Each line with the word "person" must appear in the answer, copied from the records.

----- GIVEN DATA

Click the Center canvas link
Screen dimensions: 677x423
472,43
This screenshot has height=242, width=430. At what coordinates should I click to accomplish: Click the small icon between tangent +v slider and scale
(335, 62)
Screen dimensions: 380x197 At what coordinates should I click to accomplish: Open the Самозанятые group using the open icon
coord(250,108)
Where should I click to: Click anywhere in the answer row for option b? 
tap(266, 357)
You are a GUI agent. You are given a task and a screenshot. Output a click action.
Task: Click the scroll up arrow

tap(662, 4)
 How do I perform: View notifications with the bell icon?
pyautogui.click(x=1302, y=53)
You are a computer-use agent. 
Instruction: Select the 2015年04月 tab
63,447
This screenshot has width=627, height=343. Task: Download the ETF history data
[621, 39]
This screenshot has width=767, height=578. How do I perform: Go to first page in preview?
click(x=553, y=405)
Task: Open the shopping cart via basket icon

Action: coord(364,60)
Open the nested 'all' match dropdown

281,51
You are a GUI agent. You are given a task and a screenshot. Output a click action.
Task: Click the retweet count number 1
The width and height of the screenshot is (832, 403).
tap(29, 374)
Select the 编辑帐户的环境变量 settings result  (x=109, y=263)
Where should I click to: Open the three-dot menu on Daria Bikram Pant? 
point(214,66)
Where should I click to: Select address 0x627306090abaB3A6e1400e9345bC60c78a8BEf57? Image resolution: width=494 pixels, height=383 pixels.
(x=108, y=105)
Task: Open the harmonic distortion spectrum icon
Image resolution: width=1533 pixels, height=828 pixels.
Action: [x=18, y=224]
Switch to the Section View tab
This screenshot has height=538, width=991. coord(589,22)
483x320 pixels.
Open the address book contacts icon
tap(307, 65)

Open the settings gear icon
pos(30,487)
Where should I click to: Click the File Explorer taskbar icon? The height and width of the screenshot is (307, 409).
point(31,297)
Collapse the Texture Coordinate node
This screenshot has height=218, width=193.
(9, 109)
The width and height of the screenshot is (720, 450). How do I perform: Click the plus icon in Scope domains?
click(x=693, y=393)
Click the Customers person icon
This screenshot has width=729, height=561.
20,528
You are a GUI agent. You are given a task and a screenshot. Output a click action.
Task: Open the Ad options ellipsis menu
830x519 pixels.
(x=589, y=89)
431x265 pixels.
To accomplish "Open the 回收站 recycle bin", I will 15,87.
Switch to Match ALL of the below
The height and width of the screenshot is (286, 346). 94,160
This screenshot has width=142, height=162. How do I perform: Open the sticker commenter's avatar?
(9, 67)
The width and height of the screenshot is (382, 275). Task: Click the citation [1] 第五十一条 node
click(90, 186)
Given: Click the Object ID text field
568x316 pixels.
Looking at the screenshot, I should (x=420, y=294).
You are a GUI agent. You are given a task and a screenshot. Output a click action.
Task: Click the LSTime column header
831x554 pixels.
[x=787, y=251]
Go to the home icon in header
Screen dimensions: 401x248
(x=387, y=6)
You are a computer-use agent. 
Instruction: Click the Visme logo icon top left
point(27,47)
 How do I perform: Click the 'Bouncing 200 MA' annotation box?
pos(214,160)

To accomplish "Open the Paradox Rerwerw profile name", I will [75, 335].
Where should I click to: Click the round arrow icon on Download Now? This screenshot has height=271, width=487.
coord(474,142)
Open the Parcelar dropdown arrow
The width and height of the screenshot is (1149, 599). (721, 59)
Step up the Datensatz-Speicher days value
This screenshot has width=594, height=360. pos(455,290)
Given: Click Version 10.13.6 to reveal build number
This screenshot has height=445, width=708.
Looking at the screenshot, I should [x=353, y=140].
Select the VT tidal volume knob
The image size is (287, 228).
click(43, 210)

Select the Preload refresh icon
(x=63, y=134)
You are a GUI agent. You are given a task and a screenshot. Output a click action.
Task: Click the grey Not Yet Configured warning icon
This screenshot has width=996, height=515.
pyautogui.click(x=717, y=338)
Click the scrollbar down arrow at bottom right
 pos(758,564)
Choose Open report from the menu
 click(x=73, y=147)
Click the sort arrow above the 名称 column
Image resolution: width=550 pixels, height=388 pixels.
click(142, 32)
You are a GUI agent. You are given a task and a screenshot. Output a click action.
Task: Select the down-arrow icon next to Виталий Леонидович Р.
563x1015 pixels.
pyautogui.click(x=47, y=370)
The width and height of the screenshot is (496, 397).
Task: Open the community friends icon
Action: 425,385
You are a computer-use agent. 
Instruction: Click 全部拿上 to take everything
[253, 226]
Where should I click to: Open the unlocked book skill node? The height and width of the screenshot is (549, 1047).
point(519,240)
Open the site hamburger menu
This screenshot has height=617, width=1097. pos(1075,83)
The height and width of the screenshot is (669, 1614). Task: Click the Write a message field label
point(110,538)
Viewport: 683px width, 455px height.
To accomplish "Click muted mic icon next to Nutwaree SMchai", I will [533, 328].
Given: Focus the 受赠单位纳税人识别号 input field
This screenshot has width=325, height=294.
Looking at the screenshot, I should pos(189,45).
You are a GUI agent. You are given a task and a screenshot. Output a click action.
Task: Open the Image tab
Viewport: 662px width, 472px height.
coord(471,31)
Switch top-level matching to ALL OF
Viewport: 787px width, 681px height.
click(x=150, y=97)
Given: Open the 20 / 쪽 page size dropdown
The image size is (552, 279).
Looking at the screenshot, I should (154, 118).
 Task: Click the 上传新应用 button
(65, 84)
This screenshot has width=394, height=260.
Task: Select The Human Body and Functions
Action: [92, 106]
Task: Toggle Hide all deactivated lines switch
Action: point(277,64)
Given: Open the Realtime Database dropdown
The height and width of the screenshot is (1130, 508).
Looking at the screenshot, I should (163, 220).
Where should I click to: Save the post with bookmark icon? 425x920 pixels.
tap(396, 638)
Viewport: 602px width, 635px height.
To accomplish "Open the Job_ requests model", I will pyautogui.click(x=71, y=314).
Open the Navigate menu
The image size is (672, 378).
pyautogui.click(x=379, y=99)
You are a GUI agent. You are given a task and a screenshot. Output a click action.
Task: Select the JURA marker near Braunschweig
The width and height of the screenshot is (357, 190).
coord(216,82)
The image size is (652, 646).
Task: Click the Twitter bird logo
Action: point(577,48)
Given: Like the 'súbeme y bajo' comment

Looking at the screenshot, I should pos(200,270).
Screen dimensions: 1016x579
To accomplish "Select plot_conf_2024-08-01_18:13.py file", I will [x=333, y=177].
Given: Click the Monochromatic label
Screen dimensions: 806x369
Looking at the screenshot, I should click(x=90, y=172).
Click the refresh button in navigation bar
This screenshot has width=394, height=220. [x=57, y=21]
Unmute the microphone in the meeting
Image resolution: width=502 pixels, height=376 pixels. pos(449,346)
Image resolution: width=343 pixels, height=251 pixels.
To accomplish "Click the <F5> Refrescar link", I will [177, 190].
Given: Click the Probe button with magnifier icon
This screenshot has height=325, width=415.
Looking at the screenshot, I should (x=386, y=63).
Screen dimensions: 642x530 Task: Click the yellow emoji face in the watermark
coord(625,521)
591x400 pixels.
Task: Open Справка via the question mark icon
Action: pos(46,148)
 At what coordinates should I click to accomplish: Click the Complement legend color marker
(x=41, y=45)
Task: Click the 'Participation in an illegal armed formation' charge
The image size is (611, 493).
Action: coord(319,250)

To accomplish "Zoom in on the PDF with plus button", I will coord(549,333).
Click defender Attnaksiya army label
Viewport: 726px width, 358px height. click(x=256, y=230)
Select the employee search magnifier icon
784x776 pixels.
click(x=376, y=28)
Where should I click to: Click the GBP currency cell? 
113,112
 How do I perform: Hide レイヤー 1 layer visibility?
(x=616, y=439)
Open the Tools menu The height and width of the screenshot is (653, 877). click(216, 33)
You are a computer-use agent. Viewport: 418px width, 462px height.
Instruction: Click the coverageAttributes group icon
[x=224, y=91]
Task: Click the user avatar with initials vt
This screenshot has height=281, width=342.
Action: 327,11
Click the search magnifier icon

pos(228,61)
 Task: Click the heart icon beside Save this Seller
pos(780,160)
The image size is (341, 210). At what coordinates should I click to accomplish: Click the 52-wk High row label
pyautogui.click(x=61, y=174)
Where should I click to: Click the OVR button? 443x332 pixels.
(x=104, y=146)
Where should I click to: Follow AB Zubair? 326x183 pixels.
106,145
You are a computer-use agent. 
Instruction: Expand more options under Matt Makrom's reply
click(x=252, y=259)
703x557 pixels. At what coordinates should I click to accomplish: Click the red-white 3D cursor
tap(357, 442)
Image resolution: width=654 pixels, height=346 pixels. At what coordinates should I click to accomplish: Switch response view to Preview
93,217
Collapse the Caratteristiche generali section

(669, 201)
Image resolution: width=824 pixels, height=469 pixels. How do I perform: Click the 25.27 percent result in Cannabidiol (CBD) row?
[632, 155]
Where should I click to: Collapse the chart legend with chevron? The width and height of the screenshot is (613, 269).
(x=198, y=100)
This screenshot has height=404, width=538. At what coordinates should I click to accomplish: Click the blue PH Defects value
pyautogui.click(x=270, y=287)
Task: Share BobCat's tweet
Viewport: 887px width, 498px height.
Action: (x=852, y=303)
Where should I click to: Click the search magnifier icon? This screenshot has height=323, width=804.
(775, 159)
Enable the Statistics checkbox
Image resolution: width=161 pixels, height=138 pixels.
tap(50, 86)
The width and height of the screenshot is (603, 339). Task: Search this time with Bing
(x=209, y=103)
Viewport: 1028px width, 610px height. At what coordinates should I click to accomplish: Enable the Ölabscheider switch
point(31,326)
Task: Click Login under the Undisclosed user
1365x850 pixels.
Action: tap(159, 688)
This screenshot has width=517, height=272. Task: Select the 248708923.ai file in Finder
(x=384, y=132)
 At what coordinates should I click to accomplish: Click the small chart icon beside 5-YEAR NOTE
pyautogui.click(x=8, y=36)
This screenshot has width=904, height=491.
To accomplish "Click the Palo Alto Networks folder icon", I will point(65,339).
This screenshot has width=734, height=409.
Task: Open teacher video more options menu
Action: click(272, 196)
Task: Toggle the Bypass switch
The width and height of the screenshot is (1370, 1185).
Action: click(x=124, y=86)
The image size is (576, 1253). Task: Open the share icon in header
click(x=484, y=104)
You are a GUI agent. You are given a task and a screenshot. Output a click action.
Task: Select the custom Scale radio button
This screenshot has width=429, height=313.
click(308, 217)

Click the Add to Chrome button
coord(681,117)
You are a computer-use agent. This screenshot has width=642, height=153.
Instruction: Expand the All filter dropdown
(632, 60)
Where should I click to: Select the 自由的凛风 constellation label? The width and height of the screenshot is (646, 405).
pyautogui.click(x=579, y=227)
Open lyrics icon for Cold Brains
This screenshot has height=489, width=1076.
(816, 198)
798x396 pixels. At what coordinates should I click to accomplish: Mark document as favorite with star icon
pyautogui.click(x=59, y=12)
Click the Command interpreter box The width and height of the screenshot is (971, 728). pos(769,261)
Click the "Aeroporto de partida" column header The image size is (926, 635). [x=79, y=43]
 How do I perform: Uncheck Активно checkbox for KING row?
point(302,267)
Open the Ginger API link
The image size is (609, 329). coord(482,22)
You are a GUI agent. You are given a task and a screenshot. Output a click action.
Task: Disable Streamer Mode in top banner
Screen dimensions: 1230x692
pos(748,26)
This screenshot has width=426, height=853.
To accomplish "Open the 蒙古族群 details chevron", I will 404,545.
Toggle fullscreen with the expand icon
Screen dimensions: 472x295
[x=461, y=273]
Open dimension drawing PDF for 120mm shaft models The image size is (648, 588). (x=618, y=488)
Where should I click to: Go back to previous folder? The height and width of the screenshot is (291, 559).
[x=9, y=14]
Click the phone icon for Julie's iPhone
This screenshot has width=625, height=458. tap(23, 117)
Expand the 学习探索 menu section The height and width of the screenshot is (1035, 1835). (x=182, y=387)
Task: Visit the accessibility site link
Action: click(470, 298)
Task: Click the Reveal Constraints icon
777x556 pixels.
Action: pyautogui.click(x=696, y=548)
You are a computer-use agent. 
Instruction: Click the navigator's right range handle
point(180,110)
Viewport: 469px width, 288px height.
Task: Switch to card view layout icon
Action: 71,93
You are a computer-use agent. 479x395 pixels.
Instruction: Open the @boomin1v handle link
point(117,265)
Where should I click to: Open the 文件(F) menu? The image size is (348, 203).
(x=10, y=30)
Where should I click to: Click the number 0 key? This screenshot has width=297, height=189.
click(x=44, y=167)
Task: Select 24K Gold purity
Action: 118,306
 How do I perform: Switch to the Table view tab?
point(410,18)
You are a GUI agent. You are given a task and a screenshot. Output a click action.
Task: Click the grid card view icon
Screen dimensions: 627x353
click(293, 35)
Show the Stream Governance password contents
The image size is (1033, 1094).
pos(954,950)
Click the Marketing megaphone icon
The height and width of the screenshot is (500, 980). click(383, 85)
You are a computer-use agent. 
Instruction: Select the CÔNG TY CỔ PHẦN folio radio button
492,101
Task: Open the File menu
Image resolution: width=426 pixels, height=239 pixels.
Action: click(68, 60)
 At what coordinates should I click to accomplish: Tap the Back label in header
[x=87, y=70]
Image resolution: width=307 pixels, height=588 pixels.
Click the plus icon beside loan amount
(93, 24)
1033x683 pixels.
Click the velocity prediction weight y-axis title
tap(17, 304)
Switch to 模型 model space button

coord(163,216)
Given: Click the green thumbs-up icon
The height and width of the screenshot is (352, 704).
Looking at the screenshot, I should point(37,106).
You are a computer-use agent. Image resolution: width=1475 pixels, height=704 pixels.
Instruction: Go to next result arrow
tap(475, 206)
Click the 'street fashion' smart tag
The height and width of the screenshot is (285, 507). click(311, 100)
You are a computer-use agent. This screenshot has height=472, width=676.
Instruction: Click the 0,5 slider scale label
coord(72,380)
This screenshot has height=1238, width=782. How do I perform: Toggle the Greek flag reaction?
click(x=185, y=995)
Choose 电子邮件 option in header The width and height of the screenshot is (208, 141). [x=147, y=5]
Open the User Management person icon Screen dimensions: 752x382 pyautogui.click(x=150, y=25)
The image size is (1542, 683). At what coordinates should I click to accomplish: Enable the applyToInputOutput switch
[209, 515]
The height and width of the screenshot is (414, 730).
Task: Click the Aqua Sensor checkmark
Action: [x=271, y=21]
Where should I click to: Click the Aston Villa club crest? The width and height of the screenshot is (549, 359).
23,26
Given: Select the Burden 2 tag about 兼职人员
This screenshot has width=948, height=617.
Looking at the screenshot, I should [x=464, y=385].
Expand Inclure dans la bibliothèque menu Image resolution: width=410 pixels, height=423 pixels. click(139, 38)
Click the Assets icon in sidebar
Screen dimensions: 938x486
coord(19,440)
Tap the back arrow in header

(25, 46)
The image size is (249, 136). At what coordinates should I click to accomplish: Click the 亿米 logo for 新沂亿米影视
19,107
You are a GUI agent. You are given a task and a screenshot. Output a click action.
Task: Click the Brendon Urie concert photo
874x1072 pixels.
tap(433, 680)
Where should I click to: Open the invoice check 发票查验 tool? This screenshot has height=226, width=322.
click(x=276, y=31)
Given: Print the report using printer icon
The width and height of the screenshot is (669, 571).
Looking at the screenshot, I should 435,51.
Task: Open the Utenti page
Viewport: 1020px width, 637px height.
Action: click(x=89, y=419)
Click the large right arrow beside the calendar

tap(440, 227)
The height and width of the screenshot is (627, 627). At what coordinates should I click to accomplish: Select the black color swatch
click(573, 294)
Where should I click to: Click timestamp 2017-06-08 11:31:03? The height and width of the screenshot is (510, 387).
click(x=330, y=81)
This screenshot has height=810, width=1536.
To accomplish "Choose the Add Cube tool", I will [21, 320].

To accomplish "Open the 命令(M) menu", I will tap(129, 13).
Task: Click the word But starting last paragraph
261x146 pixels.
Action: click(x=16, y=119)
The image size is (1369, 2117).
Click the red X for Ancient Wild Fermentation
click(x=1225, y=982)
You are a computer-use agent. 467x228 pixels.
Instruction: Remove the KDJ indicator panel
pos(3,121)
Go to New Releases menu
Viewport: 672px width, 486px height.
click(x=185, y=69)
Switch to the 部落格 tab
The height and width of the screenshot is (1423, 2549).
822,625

----------

**REPLY TO THE EXERCISE:**
Click the Customers person icon
Open the User Management person icon Screen dimensions: 752x382 pyautogui.click(x=150, y=25)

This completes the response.